[Data section]
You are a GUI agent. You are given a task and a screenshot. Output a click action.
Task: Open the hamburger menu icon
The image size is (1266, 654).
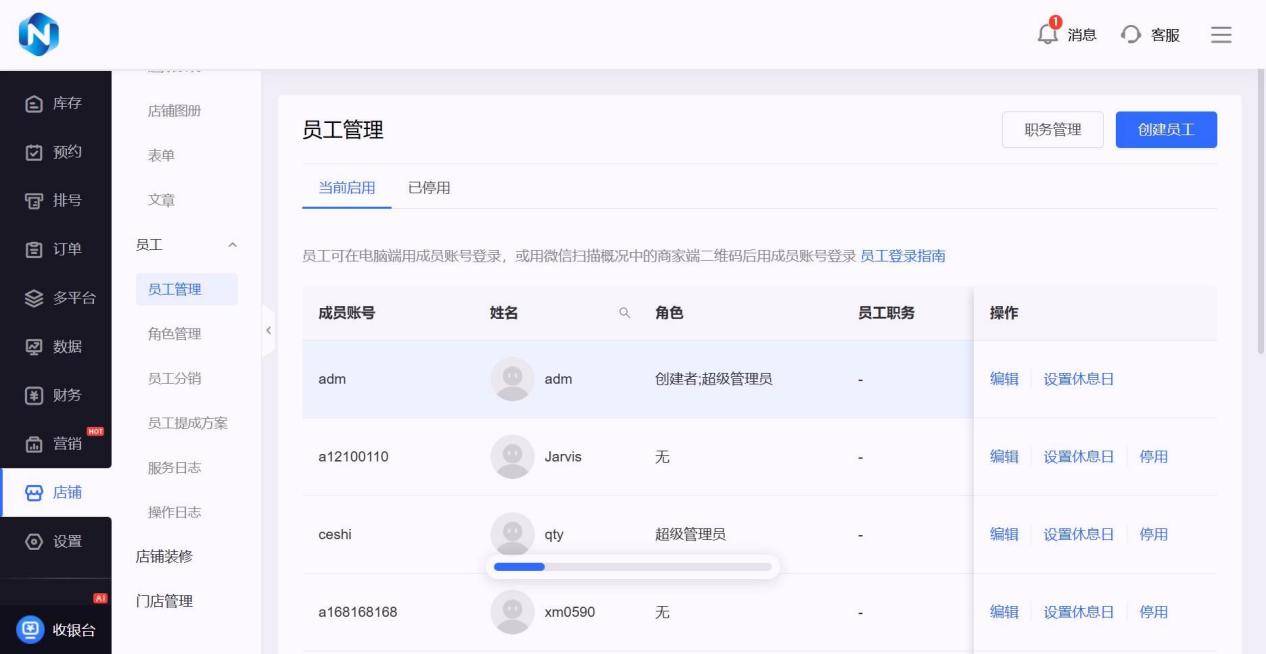[1221, 35]
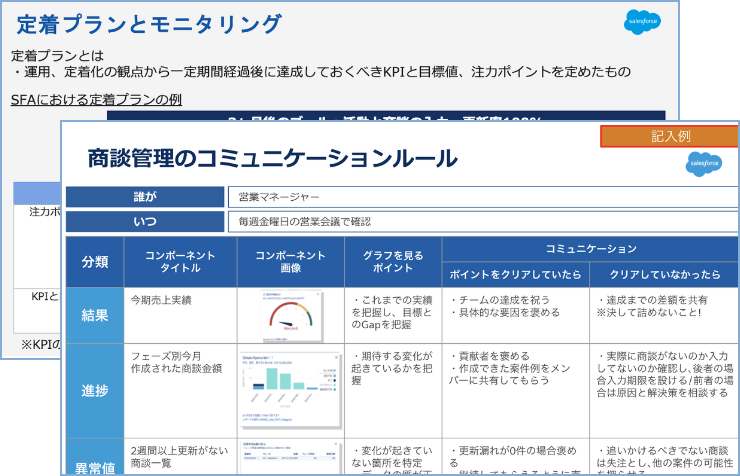This screenshot has width=740, height=476.
Task: Select the コミュニケーション merged header cell
Action: 590,248
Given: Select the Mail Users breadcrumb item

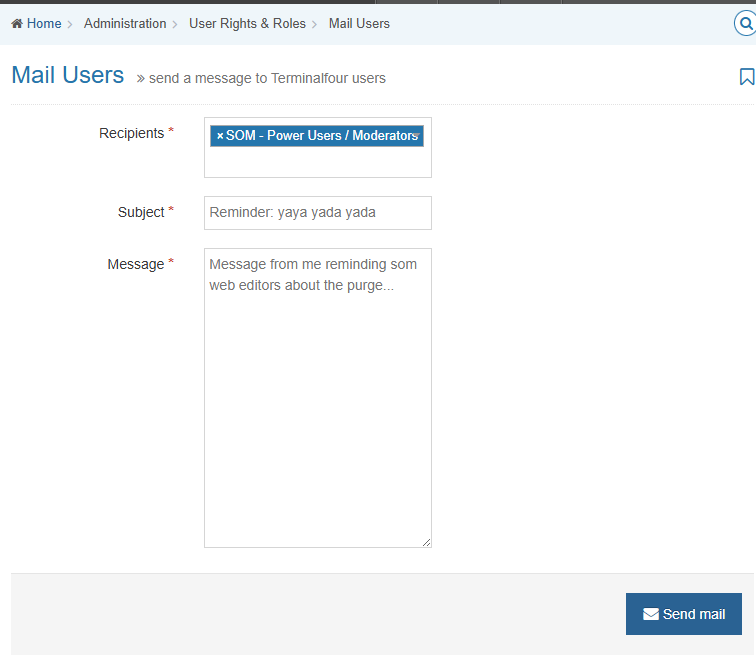Looking at the screenshot, I should coord(359,23).
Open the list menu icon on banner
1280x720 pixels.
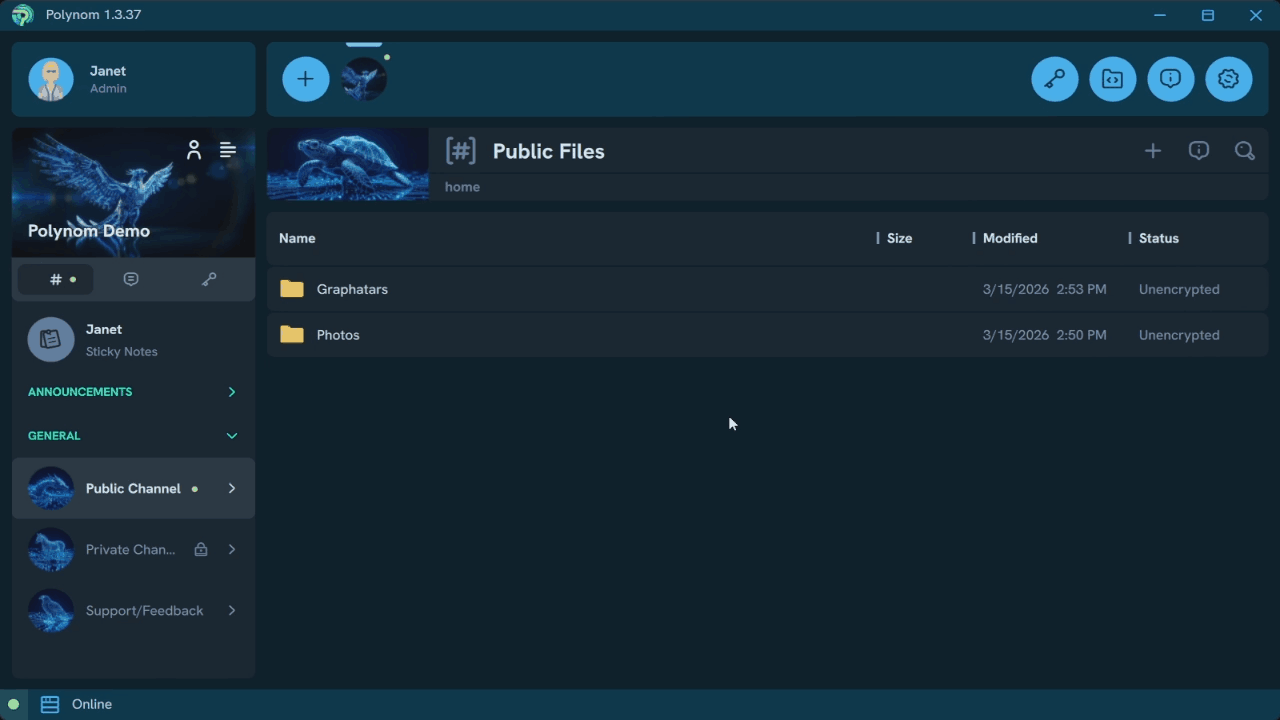pyautogui.click(x=228, y=150)
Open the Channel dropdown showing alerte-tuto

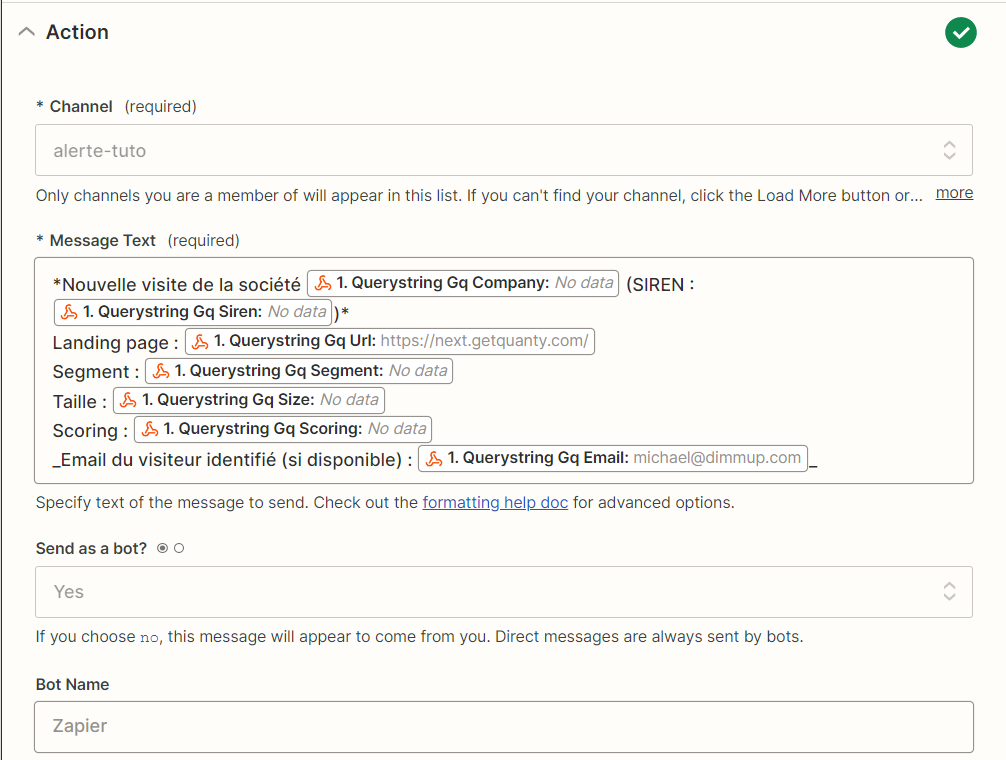pyautogui.click(x=504, y=150)
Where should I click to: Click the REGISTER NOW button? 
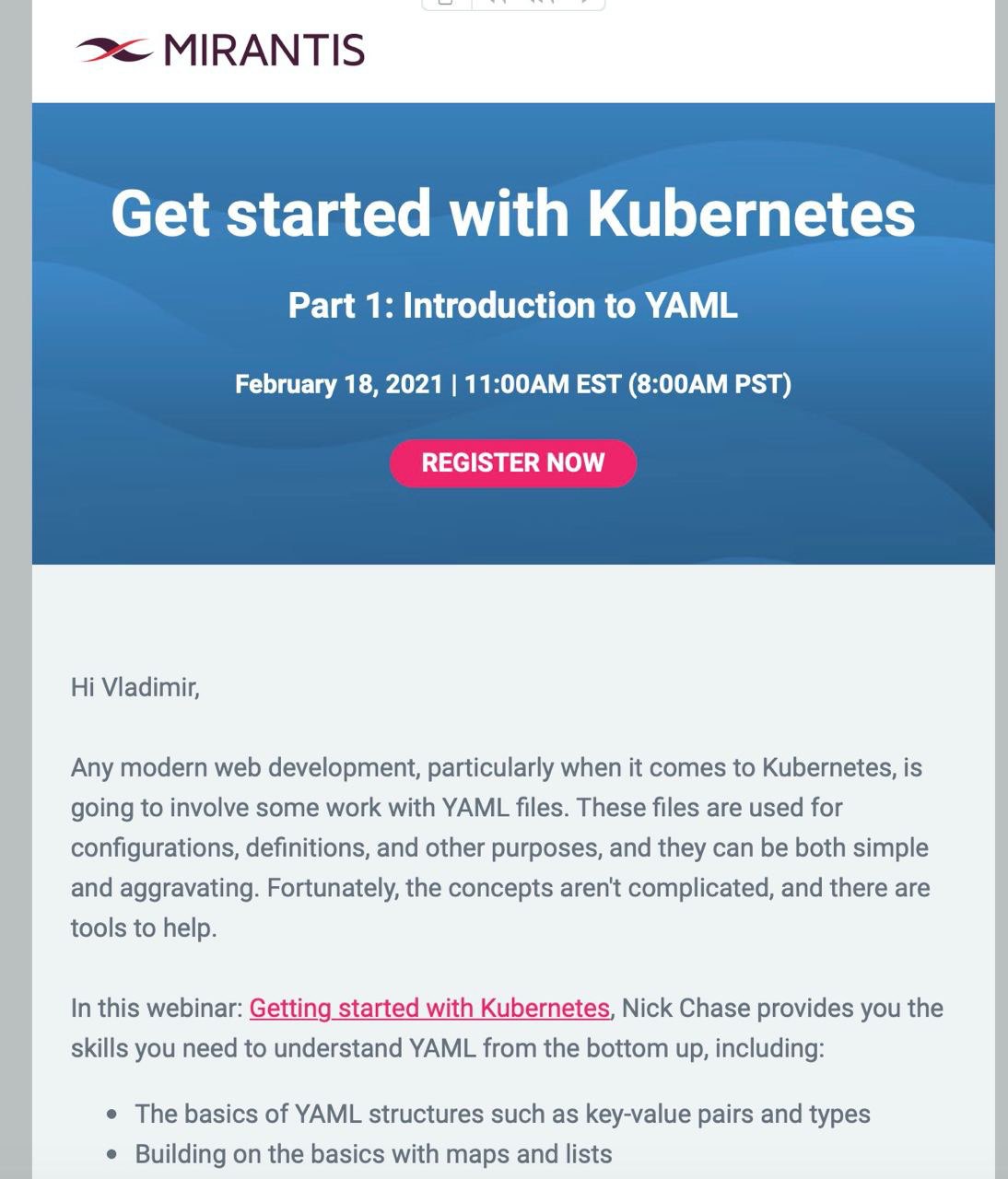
[/Data section]
**What to produce**
Retype every record as it stands. None of the pictures should appear.

**Solution**
You are a GUI agent. You are given a task and a screenshot. Output a click action.
Task: Open the hamburger menu icon
The image size is (1266, 654).
[1221, 35]
This screenshot has width=740, height=476.
Task: Select the コミュニケーション merged header cell
Action: 590,248
Given: Select the Mail Users breadcrumb item

Looking at the screenshot, I should coord(359,23).
Open the list menu icon on banner
1280x720 pixels.
pyautogui.click(x=228, y=150)
Open the Channel dropdown showing alerte-tuto

pyautogui.click(x=504, y=150)
Where should I click to: Click the REGISTER NOW button? 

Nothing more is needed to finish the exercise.